I found this drink while pouring over my increasingly well-worn copy of Harry Craddock’s 1930 “The Savoy Cocktail Book” seeking something simple. I’m a bit overwhelmed at the day job right now — no, I don’t make my living doing this — and I really didn’t have the energy to even so much as squeeze a lemon or a lime. And so I stumbled over this little known relic of the days when vodka was a rather exotic ingredient unfamiliar to most Americans who mainly knew whiskey, gin, and probably the once ubiquitous applejack…if they ever dared to enter a speakeasy, that is.

I have no idea if the Russian — actually called “The Russian Cocktail” by Craddock, who called about 90% of his drinks the “the _____ Cocktail” — was an invention of prohibition-era booze marketers trying to popularize vodka in Western Europe and the soon-to-be post-18th Amendment U.S. (See the Moscow Mule, which came a bit later). I do know, however,  that mixing vodka with a chocolate liqueur and the right kind of gin makes for a drink that’s definitely sweet, but with just enough bite to be interesting. It’s also about as easy to make as a cocktail gets.

The Russian

3/4 ounce vodka
3/4 ounce gin
3/4 ounce cream de cacao

Combine your liquids in a cocktail shaker with a ton of ice. Shake very vigorously. Strain into a cocktail glass chilled within an inch of its life. Toast, Dostoevsky, who gave the world “The Brothers Karamazov,” “Crime and Punishment, and “The Idiot” and this perhaps tangentially related joke.

“Did you know the Russians are coming out with a new car.
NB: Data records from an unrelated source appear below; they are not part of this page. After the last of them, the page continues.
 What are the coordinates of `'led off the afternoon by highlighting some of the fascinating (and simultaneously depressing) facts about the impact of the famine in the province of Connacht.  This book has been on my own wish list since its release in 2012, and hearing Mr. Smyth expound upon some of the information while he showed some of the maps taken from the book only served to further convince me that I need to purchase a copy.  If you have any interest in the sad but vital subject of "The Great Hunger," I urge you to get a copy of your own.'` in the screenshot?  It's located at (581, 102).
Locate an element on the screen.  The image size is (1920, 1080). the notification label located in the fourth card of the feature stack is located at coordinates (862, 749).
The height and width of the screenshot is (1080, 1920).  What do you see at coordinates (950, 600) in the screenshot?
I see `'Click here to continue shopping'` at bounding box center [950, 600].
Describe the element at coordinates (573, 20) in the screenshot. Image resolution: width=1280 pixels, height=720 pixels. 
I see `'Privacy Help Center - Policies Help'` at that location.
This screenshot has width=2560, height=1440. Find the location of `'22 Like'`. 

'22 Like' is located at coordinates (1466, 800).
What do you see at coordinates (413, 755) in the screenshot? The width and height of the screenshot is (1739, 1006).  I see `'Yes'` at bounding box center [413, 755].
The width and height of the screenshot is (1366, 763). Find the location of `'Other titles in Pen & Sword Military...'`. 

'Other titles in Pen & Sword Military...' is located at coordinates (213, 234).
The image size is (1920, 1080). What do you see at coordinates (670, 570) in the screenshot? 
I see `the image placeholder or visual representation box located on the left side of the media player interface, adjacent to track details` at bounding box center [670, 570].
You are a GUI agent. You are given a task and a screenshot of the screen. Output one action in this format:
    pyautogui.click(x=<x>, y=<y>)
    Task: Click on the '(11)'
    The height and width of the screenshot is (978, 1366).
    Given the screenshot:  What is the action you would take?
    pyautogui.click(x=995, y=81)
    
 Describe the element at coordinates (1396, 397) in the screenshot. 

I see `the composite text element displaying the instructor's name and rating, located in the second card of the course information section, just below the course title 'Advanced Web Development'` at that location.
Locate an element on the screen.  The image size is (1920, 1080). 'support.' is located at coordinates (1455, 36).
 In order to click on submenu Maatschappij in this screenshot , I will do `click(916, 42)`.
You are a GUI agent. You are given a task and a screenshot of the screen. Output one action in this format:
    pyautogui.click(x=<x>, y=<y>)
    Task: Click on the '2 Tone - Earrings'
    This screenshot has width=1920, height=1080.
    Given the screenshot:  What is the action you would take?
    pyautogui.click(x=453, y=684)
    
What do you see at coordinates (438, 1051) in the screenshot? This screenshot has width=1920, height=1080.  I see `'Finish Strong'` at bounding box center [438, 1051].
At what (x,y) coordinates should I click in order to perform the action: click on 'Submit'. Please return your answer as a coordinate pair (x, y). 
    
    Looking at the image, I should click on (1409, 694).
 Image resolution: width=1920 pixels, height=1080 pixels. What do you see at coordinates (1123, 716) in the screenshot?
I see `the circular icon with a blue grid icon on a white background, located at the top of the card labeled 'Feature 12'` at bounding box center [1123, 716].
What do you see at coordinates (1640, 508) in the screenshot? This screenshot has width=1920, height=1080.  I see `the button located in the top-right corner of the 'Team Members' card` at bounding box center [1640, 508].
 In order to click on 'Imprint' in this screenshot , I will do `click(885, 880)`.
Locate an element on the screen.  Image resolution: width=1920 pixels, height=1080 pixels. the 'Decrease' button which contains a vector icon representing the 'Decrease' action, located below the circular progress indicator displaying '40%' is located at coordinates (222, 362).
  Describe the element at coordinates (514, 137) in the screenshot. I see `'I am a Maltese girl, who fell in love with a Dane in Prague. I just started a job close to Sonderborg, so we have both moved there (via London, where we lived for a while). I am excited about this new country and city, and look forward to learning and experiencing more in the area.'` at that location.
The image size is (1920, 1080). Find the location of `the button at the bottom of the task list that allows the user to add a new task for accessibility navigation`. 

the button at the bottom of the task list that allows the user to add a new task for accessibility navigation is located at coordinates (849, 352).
It’s called the Dostoyevsky?”

“Really.”

“Yeah, it’s available in a two-door and Fyodor.”

***

To be honest, this drink is about as Russian as that joke. The name notwithstanding, it’s neither the vodka or the gin that dominates this drink, it’s the creme de cacao. If you don’t love chocolate, you won’t love the Russian. That’s not to say the hard liquors don’t play crucial supporting roles.

This drink definitely works far better with a gin and a vodka able to stand up to a chocolate onslaught. My first time out, I used Sky Vodka, the last remnants of my No. 3 London Dry Gin, a flavorful and stout product, and Gionelli white creme de cacao. It was pretty darn delightful. Much less so, however, when I ran out to the local grocery story and decided to pick up a $20.00 double-sized bottle of Gordon’s Gin, which can often work delightfully in mixed drinks, including martinis. This time, however, it just didn’t have the gumption we needed. I was tempted to blame my more photogenic choice of DeKuyper’s brown creme de cacao for my insipid Russian but, on reflection, I decided the two chocolate liqueurs I used were about on par.

I next tried it with the Plymouth Gin that made the Olivette sing last week. Very good. Then, I tried it with 100 proof Smirnoff. Sweet, but strong like a Trotsky icepick.